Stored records
***
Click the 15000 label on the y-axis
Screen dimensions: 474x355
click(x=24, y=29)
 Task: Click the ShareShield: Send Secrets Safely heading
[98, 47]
***
§ **ACTIVITY**: A word-for-word transcription of the data above is required.

§ **RESPONSE FOR THIS EXERCISE**:
Click the 15000 label on the y-axis
Screen dimensions: 474x355
click(x=24, y=29)
 Task: Click the ShareShield: Send Secrets Safely heading
[98, 47]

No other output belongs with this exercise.